Erst in der zweiten Stufe, wenn es um konkrete Fragen zum Umgang mit dem Denkmal gehe, müssten die Belange des Eigentümers berücksichtigt bzw. abgewogen werden. In dieser Stufe seien von der Instandsetzung über Umbau bis zum Abbruch des Denkmals alle Anträge möglich. Erst hier spielten in der Abwägung der Entscheidung zur Erlaubnis Fragen nach konkreten Veränderungswünschen, wirtschaftlich tragfähigen Nutzungskonzepten, der finanziellen Belastbarkeit des Eigentümers oder einer Entscheidung zugunsten anderer öffentlicher Belange (z. B. Verkehr oder Städtebau) eine Rolle. Dieses zweistufige Verfahren gewährleiste, dass Denkmalschutz gleichwertig mit anderen Belangen bedacht würde.

Im Grußwort ging Bürgermeister Lutz Urbach auf das Spannungsfeld ein, das Denkmalschutz zwischen Bürgern, Rat und Verwaltung auslöse, und nannte als Beispiele den Abriss von Haus Kradepohl, die Translozierung des Gasthauses Waatsack und die Erhaltung des Gartensiedlungscharakters in der Gronauer Waldsiedlung. Der Abwägungsprozess sei nicht immer einfach. Er betonte aber die Wichtigkeit von Denkmälern für das Stadtbild. Ein Leben ohne Zeugen der Geschichte sei für ihn nicht vorstellbar. Er bekannte, dass er als Bürgermeister auch Verantwortung habe, dass diese Schätze gewürdigt und gepflegt würden.

Darum habe er im Stellenplan 2014 eine weitere halbe Stelle für den Denkmalschutz beantragt, um den Aufwand, den er im Denkmalschutz leisten wolle, auch umsetzen zu können. Diese Stelle sei mittlerweile genehmigt. Er versprach, niemals leichtfertig über Gründe des Denkmalschutzes hinweg zu sehen oder zu gehen. Seine Wertschätzung der Denkmäler gehe einher mit der Wertschätzung der Denkmalpfleger insbesondere der ehrenamtlichen im Bergischen Geschichtsverein. Er dankte den Aktiven für ihr vorbildliches Engagement, wünschte weiter viel Erfolg und versprach seine Unterstützung, damit alle gemeinsam die Früchte ernten dürften.
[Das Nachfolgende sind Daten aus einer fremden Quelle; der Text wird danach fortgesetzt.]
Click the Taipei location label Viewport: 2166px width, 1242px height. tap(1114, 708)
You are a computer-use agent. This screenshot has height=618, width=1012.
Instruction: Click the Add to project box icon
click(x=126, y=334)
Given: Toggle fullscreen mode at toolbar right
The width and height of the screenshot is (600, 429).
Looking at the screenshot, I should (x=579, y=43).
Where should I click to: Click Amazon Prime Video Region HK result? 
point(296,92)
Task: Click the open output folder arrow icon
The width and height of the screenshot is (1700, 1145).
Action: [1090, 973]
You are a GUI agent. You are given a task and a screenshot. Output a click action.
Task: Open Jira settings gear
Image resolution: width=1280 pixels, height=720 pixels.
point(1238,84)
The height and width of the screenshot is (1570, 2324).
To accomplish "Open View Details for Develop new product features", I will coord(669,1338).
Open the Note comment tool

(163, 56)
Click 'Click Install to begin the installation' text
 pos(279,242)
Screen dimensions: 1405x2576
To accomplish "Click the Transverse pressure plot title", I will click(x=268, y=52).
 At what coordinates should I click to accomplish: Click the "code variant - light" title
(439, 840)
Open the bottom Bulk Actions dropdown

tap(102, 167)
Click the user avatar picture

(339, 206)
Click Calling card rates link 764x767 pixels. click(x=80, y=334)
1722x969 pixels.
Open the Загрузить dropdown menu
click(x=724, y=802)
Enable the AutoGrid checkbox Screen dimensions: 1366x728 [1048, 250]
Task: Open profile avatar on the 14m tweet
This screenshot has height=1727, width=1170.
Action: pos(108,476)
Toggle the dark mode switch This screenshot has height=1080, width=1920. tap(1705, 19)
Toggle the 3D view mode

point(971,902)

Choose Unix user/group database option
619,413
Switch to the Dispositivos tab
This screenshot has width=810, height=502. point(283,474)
Im letzten Veranstaltungsteil kamen die Besucher zu Wort. Neben sehr konkreten Fragen zu einzelnen Bergisch Gladbacher Objekten, z. B. dem Waatsack, wurden allgemeine Stellungnahmen abgegeben. Kritisiert wurden eine unattraktive Bau- und Straßengestaltung sowie mangelnde Stadtbildpflege. Viel zu oft würden unter dem Gesichtspunkt des kurzfristigen, wirtschaftlichen Erfolgs kleinräumige, vorhabenbezogene Bebauungspläne aufgestellt. Frau Dr. Pufke: „Wir leiden darunter, investorenorientiert und parzellengroß zu entscheiden. Es fehlt an ganzheitlicher Betrachtung.“

Die Anregung zu einem Denkmalpflegeplan für das Stadtgebiet unterstütze sie. Dieser informelle Plan sei wertvoll, da er eine beratende und begleitende Funktion für Bürger, Verwaltung und Entscheider habe.